In RoTK, Many Partings, when Aragorn says farewell to Celeborn:
'But Celeborn said: "Kinsman, farewell! May your doom be other than mine, and your treasure remain with you to the end!"'

I'm guessing he meant Arwen. I guess we must assume that since Arwen spent many years in Lorien, there is a special bond between her and Celeborn. I think it is odd that Tolkien had Celeborn say these words, and not Elrond. 

Elrond was still with the travelers, yet no mention is made here of Aragorn saying any special words of farewell to Elrond (or Gandalf, for that matter).


----------



## Harad (Feb 22, 2002)

He may be referring to Arwen, Elrond and the Elves' treasure. She will not remain with the Elves until the end, but will remain with Aragorn until his end.

I dont see any mention of Aragorn or Arwen seeing Elrond again before he departs ME.


----------



## Eonwe (Feb 23, 2002)

I thought he was talking about Galadriel, he knew she was leaving ME, and he was staying.


----------



## Harad (Feb 23, 2002)

Celeborn left...eventually...?


----------



## Eonwe (Feb 23, 2002)

Don't remember exactly but, I know he was with Thranduil for a while, he was lord of the south part of Greenwood (Mirkwood), and then he went to Rivendell to stay with the sons of Elrond (who chose mortality).


----------



## Harad (Feb 23, 2002)

> sons of Elrond (who chose mortality).



thats wild and wacky. I did not know that.


----------



## Thorin (Feb 23, 2002)

> _Originally posted by Eonwe _
> [B the sons of Elrond (who chose mortality). [/B]



Hmmm....Where is that mentioned?

Another interesting question....

Why didn't Celeborn leave with the rest? Sure he was born and raised on ME, but there was no use for him there anymore and knowing that he would be with his little hotty, Galadriel in the promised land should have been some motivation for him...


----------



## Harad (Feb 23, 2002)

Where did all the Elves go? The wood-elves, especially? I havent seen one in years.


----------



## aragil (Feb 23, 2002)

Hey, now I can be the guy quoting from letters. Whee!

Letter # 153, p.193:


> Elrond passes Over Sea. The end of his sons, Elladan and Elrohir, is not told: they delay their choice, and remain for a while.
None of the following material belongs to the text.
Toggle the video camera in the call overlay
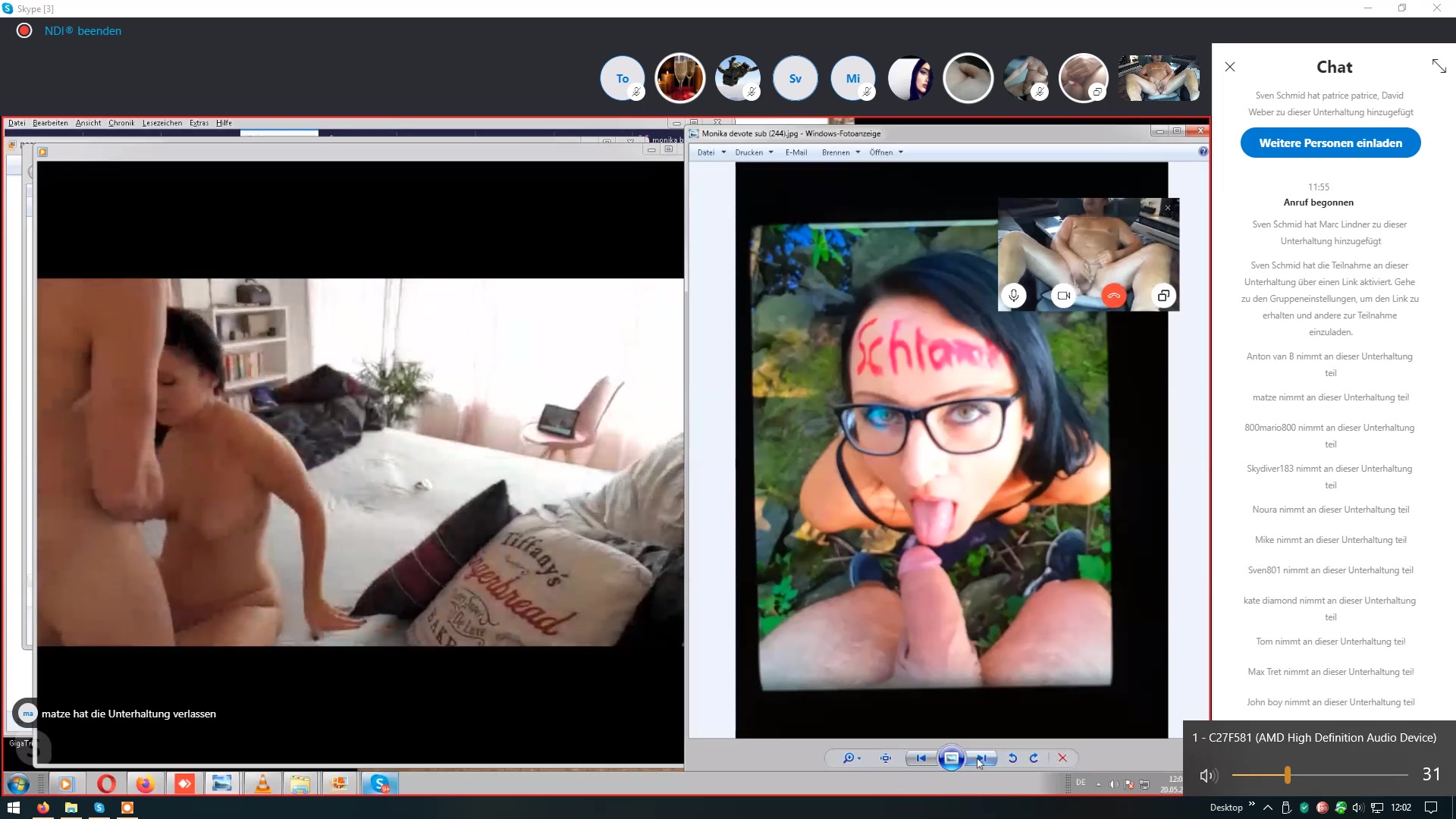The width and height of the screenshot is (1456, 819). [x=1064, y=296]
It would probably be a bit hasty to say what happened to the two brothers. As of September 1954 (the latest writing I know of) Tolkien had not made up his mind. Celeborn passed over the sea after staying sometime with Elrond's sons. i'm sure I've read this (or was it only a dream?) but cannot find the reference right now.

Here's what it says in LotR appendix B:


> But after the passing of Galadriel in a few years Celeborn grew weary of his realm and went to Imladris to dwell with the sons of Elrond.
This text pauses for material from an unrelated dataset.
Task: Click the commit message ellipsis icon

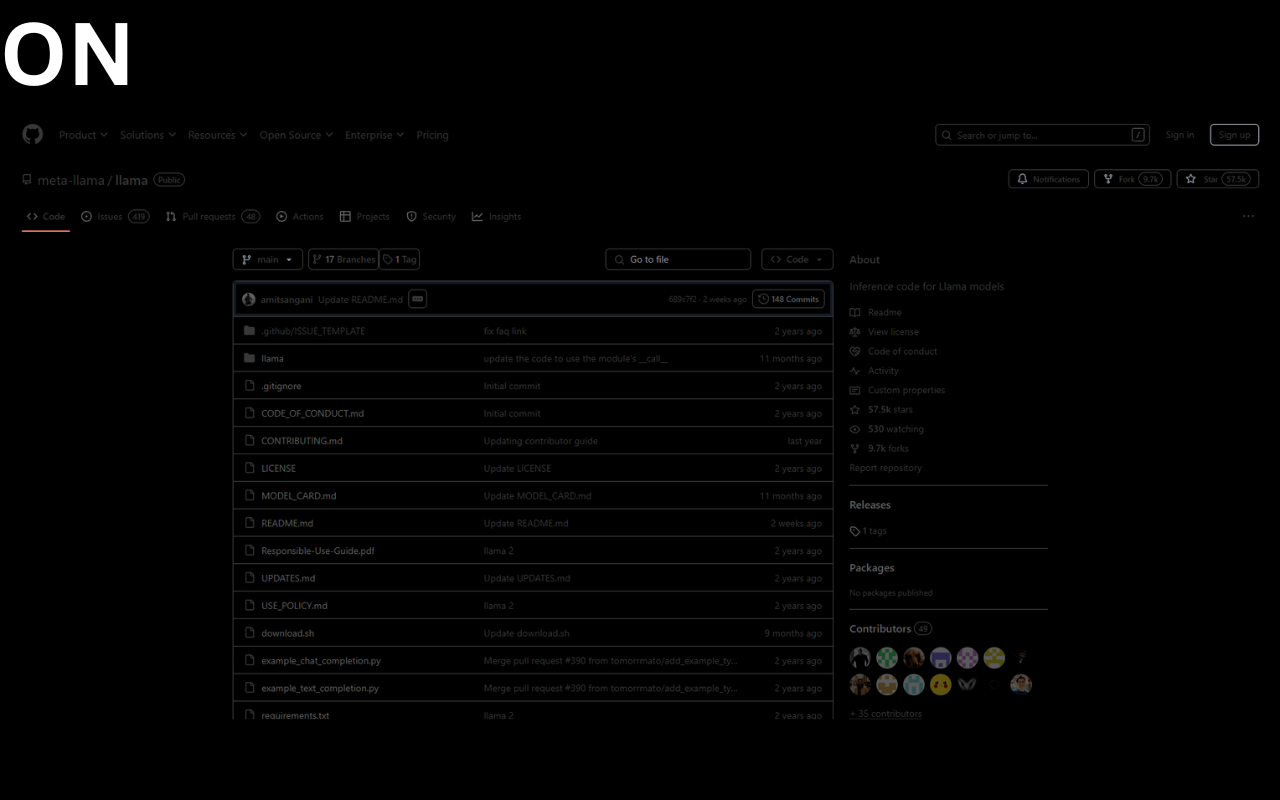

ps Thorin, UT indicates that Celeborn was one of the Teleri of Aman, and that he and Galadriel came over separate of the Noldor. Why he didn't leave with Galadriel is a good question, though.


----------



## Eonwe (Feb 23, 2002)

Yes sorry! Yet another @#$%ing Robert Foster scar on my brain:

"Elladan and Elrohir remained in Imladris long into the Fourth Age, and since they did not accompany Elrond over Sea they seem to have chosen to become mortal"
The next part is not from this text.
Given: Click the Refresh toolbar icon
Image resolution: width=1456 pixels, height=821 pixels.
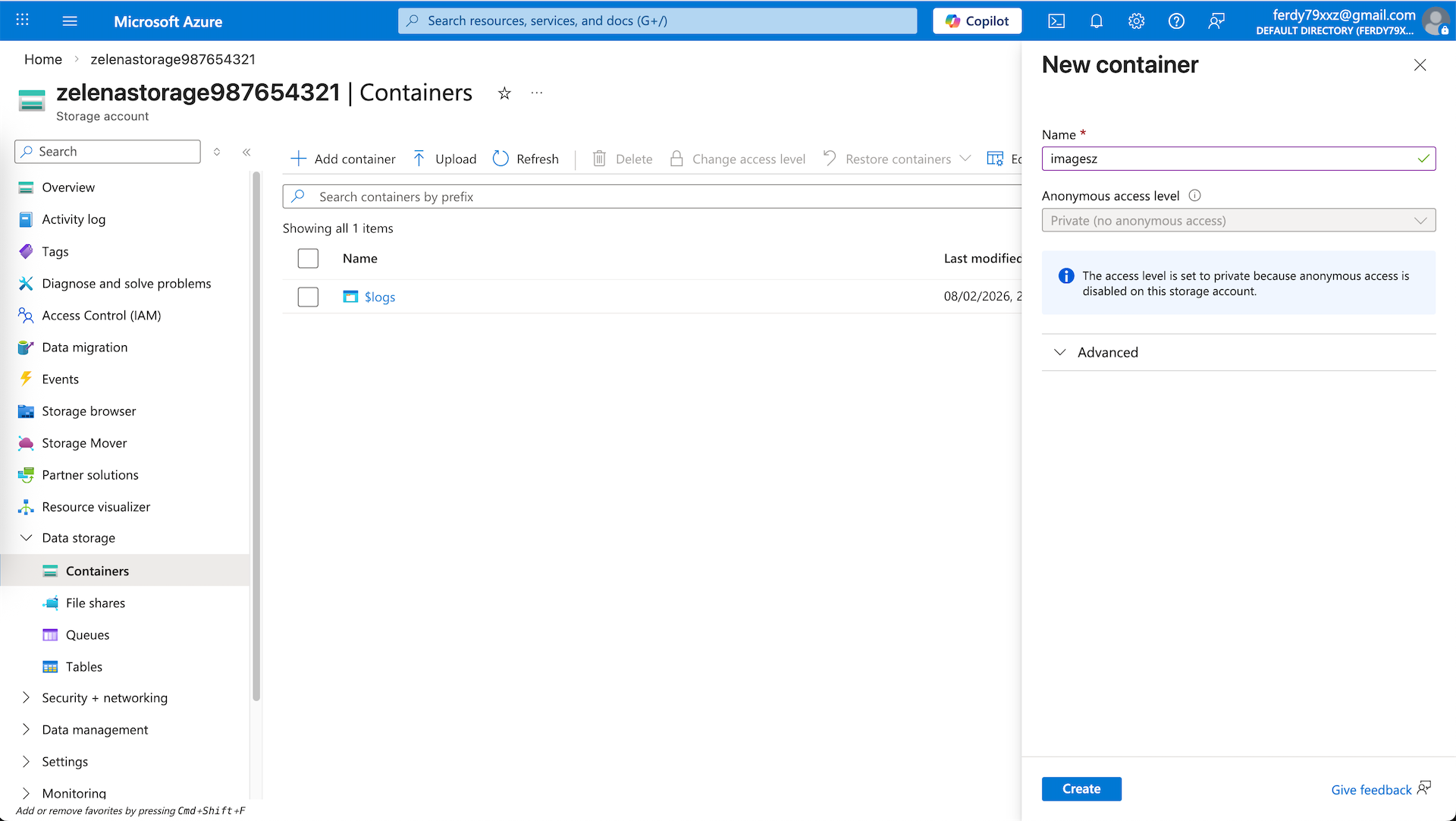Looking at the screenshot, I should pos(500,159).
which of course is completely made up.

The only good thing about Foster is what he says about Celeborn:

"Although Celeborn was an Elven-Lord of great fame and was called Celeborn the Wise, in _LoTR_ he does not seem especially bright"

HAHA!

Also regarding Elladan and Elrohir:

1) They were very close to the Dunedain, many references to them fighting with Aragorn and his kin (including Arathorn).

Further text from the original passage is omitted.